→ **SOURCE INFORMATION**:
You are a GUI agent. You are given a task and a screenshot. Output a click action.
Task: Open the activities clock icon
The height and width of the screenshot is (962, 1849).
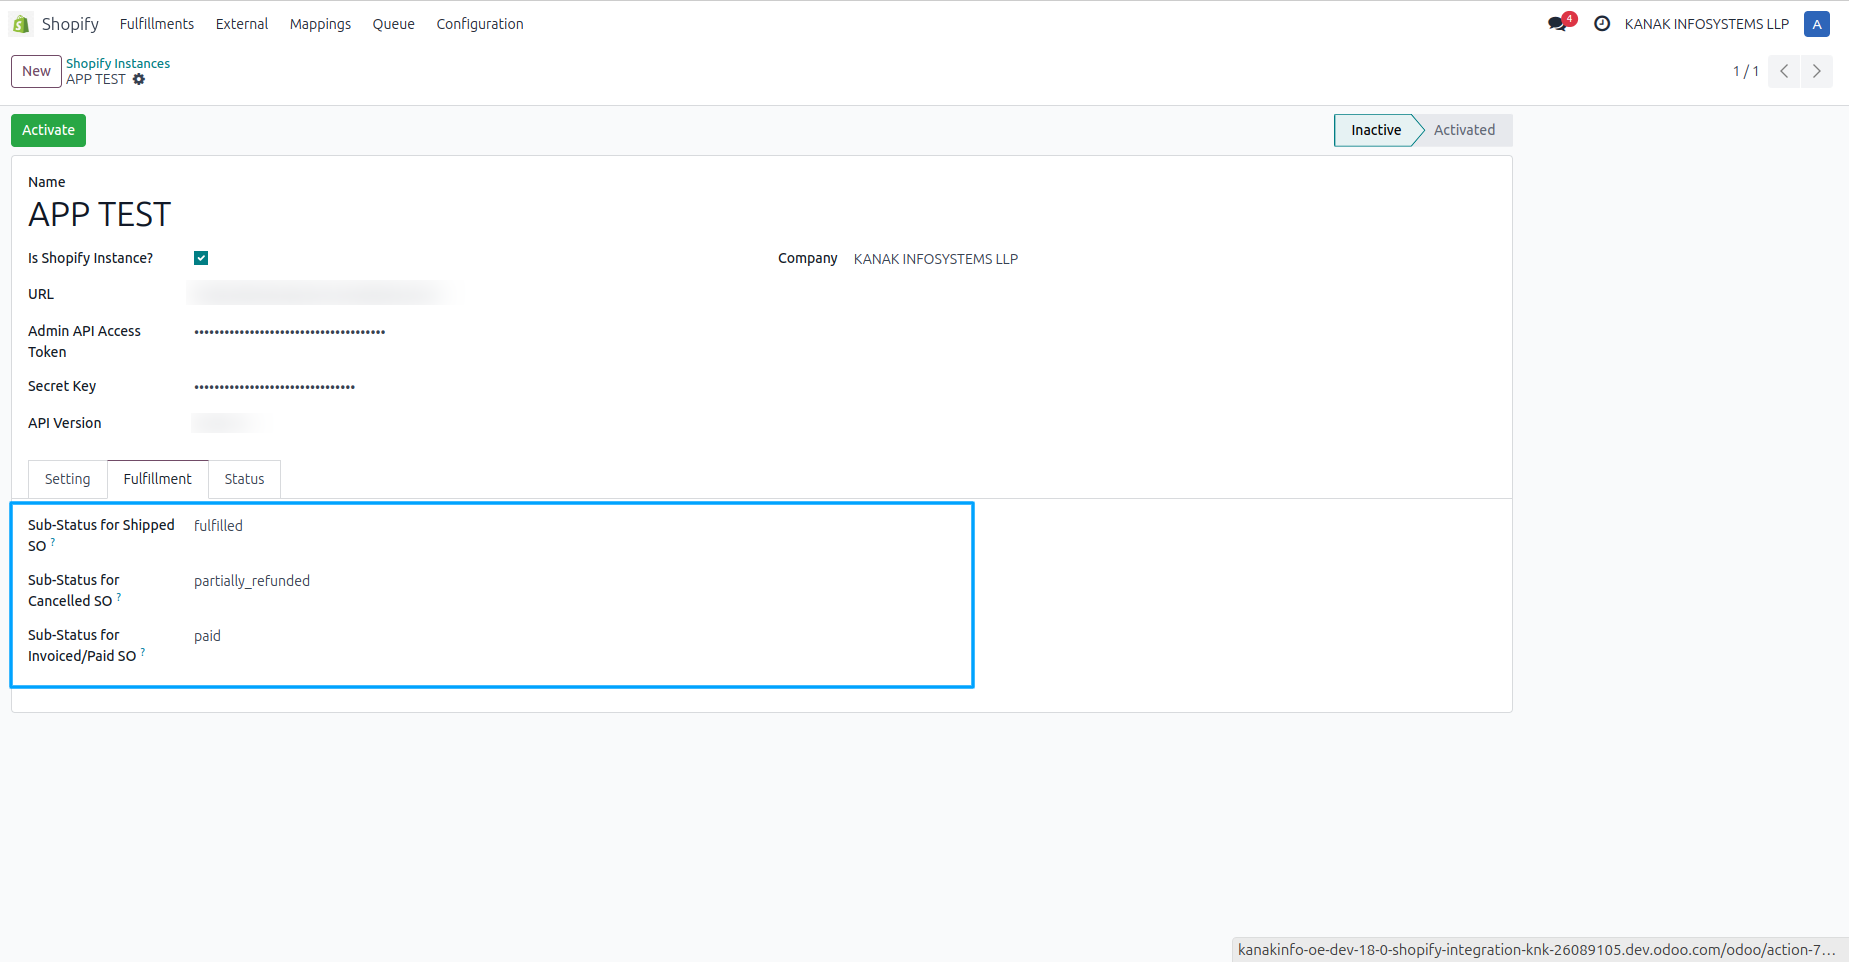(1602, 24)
==
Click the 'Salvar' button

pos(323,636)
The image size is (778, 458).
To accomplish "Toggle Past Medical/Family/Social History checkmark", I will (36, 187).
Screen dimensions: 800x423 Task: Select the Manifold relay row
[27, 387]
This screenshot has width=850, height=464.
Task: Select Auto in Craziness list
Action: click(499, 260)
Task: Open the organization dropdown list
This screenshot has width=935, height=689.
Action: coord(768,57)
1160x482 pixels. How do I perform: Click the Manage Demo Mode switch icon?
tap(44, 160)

→ **ASSIGNMENT**: Report how many lines of the listing hold the string "Open", giving only the number.

→ **EXERCISE RESPONSE**: 2